- [Task instructions]: Transcribe word for word each line from the one containing "Viewport: 517px width, 358px height." to the final line of the data, both included. Skip the pictures.

(Beginning of Provided data)

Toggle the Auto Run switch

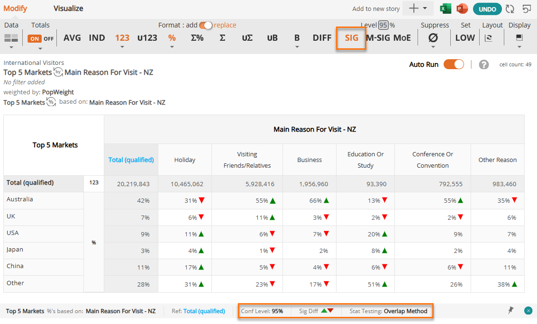point(454,64)
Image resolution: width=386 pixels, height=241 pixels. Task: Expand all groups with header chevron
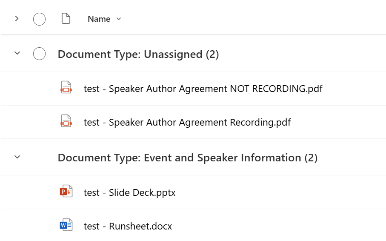pos(17,19)
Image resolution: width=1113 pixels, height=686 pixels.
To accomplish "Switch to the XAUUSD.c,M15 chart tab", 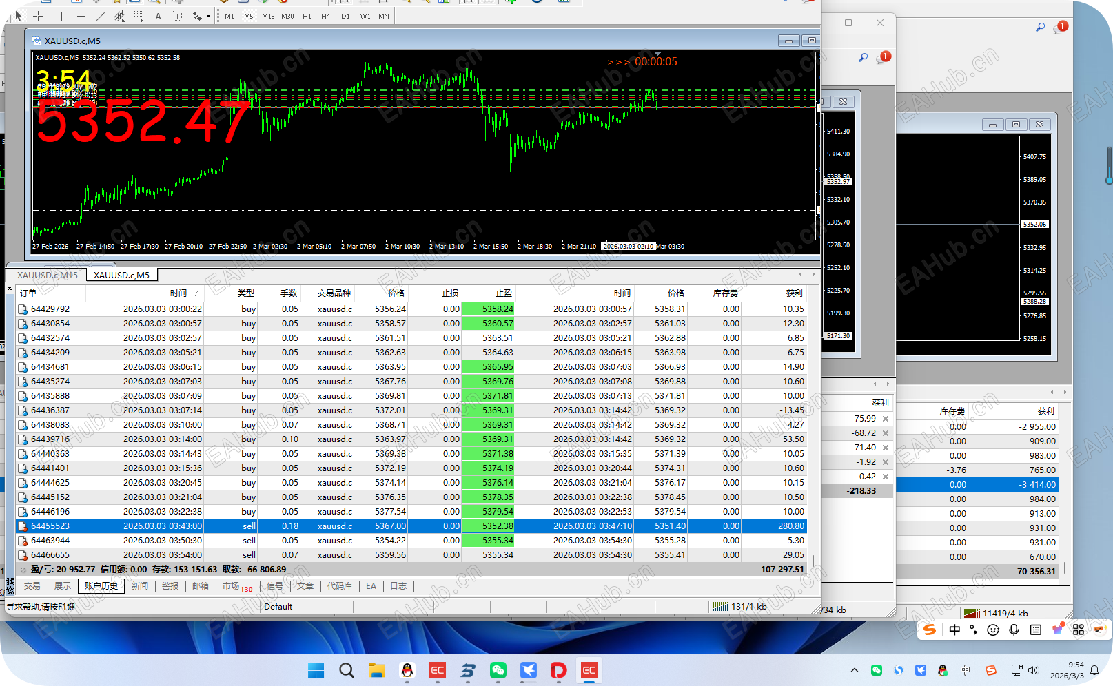I will 47,276.
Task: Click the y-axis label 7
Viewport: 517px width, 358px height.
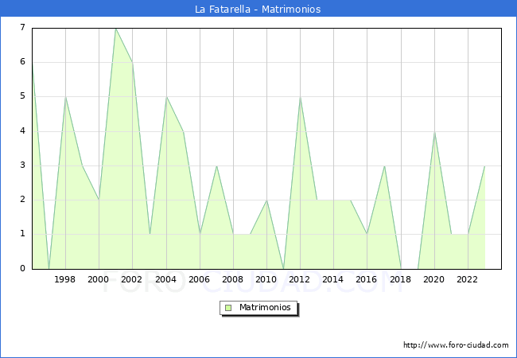Action: pyautogui.click(x=22, y=28)
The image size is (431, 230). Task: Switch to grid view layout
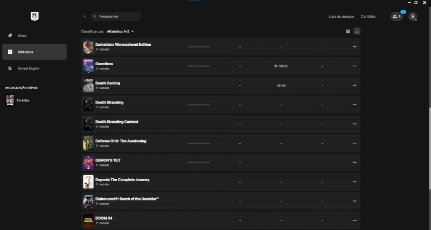348,31
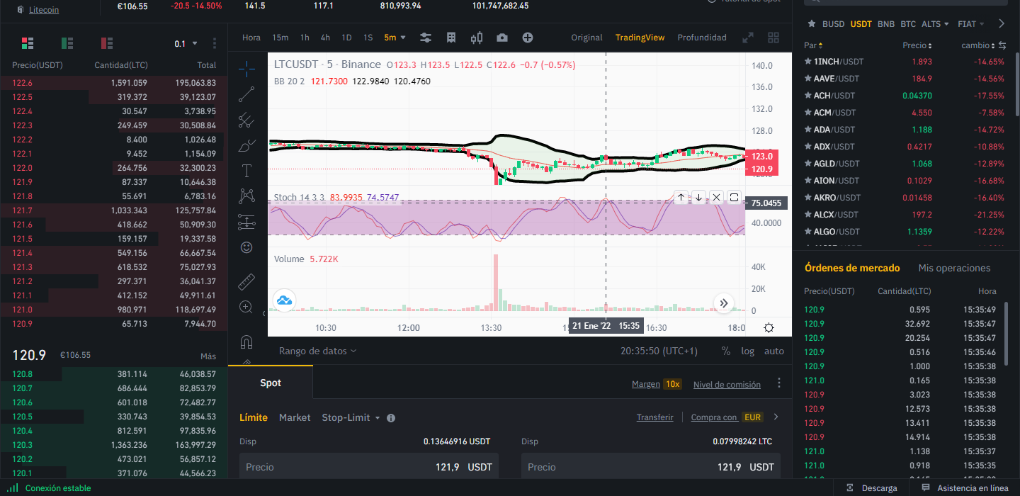
Task: Click the chart snapshot camera icon
Action: [x=502, y=38]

(End of Provided data)

- [Written response]:
Viewport: 517px width, 358px height.
Action: pyautogui.click(x=22, y=28)
The image size is (431, 230). Task: Switch to grid view layout
348,31
Task: Click the chart snapshot camera icon
Action: [x=502, y=38]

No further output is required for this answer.